Ejemplos de narrador protagonista

  1. Fue como vivir en una distopía. En aquellos días, libros como 1984, Fahrenheit 451 y hasta Un Mundo feliz se me venían a la mente todo el tiempo. Y ni hablar de El cuento de la criada. Salir a la calle para comprar algunos víveres me hacía sentir como un criminal. Y las fuerzas de seguridad se encargaban de hacérmelo sentir. Ir a cualquier tienda o mercado era toda una odisea: largas colas, locales prácticamente saqueados en los que escaseaba todo lo que resultaba indispensable para sobrevivir. Por las mañanas, el silencio era tal que comencé a escuchar sonidos que nunca antes había sentido. Los pájaros volvieron a cantar, o quizás siempre lo habían hecho pero el ruido del transporte público lo había opacado todos estos años. Por momentos, me sentía vacío; mi pecho se oprimía y tenía ganas de gritar hasta estallar. Aunque también aprendí a disfrutar algunas pequeñeces: las estrellas, el atardecer y hasta el rocío que por las mañanas cubría mi jardín.
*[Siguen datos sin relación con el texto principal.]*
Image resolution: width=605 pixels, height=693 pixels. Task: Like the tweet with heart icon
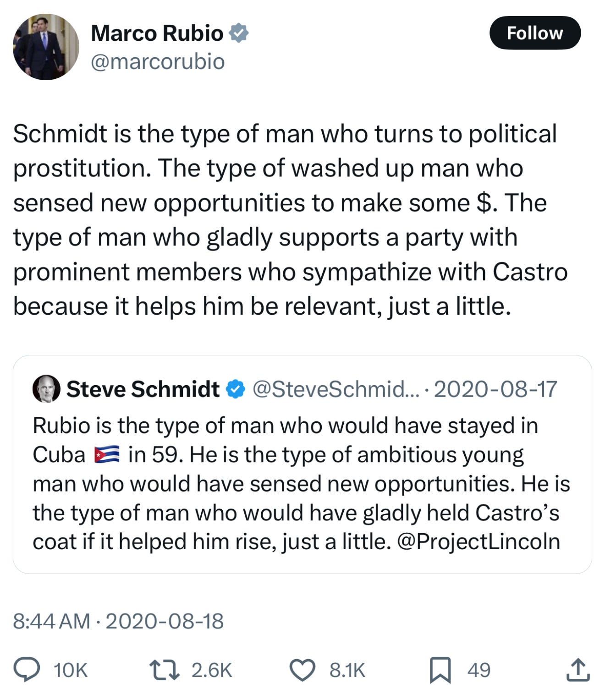pos(303,670)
  2. El lugar estaba repleto de gente. El salón, que de día parecía tan amplio, esa noche parecía diminuto. Pero a la gente parecía no importarle. Todos bailaban y reían. La música hacía retumbar las paredes mientras que las luces apenas ayudaban a identificar algunos rostros. Sentí que me ahogaba. Deseaba no haber ido; anhelaba mi casa, mis sábanas limpias, el silencio y mi lámpara de pie. Hasta que de repente lo vi, allá en el fondo, lejos, con un vaso en su mano. Y vi que me miraba. Levantó su mano para saludarme y me hizo señas para que me acercara. A partir de ese momento, el ruido, la falta de aire y el calor dejaron de molestarme y la falta de luz dejó de ser un problema.
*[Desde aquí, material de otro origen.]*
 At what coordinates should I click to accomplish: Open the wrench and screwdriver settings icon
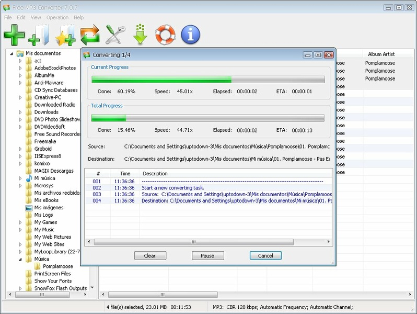point(115,35)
  3. Me sentí orgullosa. Por primera vez en mi vida, me sentí orgullosa al ver cómo aquel paciente, al que nadie le tenía fe cuando llegó a la clínica, al que todos daban por muerto, abandonaba el edificio por sus propios medios. Y sabía que a partir de ese día él iba a poder llevar una vida normal, como la que tenía antes de haber llegado a este lugar. Recuerdo la emoción de su esposa, la alegría con la que sus hijos lo abrazaron y sentí que valía la pena, que de verdad valía la pena dormir poco y esforzarme tanto. La retribución era otra. Era ver cómo la gente que atravesaba aquellas puertas de vidrio volvía a vivir y que quizás, en esa nueva vida, nosotros ocupábamos un pequeño lugar.
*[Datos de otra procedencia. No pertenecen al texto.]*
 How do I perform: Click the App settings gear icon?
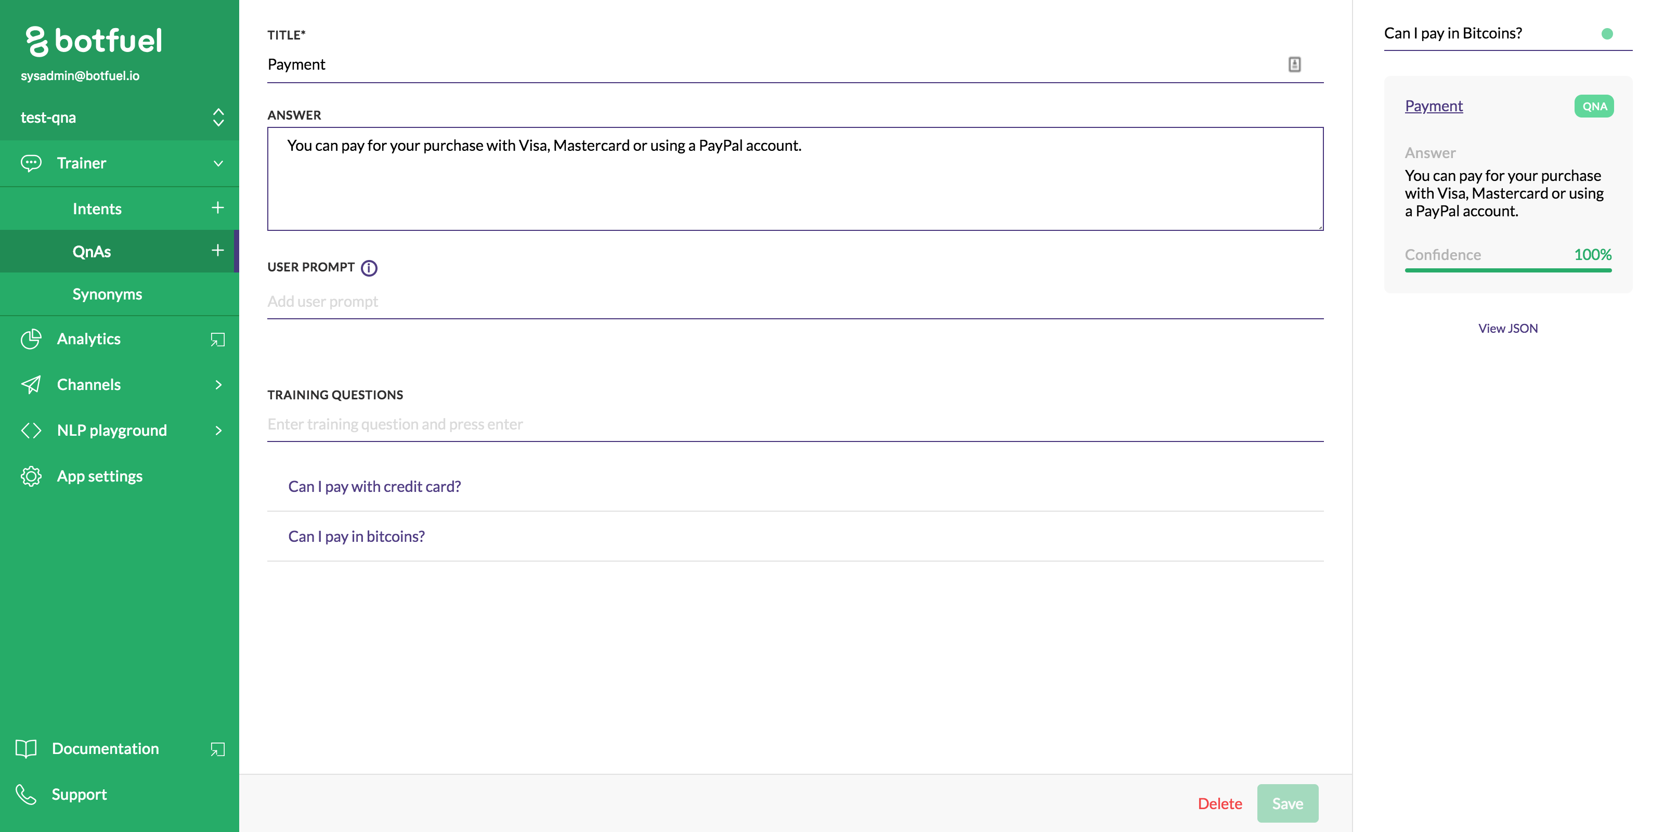coord(30,476)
  4. Encendí un cigarrillo y me apresté a esperarlo. Sabía que vendría; pero sabía que se haría rogar, que se tomaría su tiempo para llegar y que me haría notar que ni siquiera le incomodaba llegar tarde. Haría como que no lo había notado. Le pedí un whisky a la camarera y me dispuse a esperar. Mientras bebía ese líquido amarillento de dudoso origen, empecé a recordar la forma en que trataba a mi madre, las veces que la ignoró. También se me vinieron a la mente aquellos sábados por las mañanas, cuando tenía mis partidos de fútbol y solo estaba ella para alentarme y celebrar mis goles. Él jamás apareció. Y ni siquiera se esforzaba para inventar alguna excusa para argumentar su ausencia: simplemente se quedaba en la cama hasta la tarde, cuando se levantaba, abría la heladera y agarraba lo primero que encontraba. Se sentaba en el sillón y miraba la tele mientras masticaba haciendo ese ruido desagradable que todavía puedo escuchar. La escena se repetía cada sábado, en los que siempre vestía esa bata marrón, que cada vez que la recuerdo se me revuelve el estómago. Abrí mi billetera, dejé unas monedas sobre la mesa y me fui de ese asqueroso bar, con la cabeza a gachas, evitando toparme con él en mi trayecto hacia el auto.
  5. Nunca me sentí tan incómoda como aquel día, en aquella audición, en la que el talento parecía no importar, la entonación era un dato menor y saber tocar un instrumento ni siquiera era un plus. Lo único que importaba en aquel casting eran las medidas, la apariencia, la ropa que llevaba puesta. Antes de que fuese mi turno para subir al escenario, me fui de ese horroroso lugar, dando un portazo –que a nadie le importó– solo para desquitarme, para sacarme la furia que me invadía en ese momento.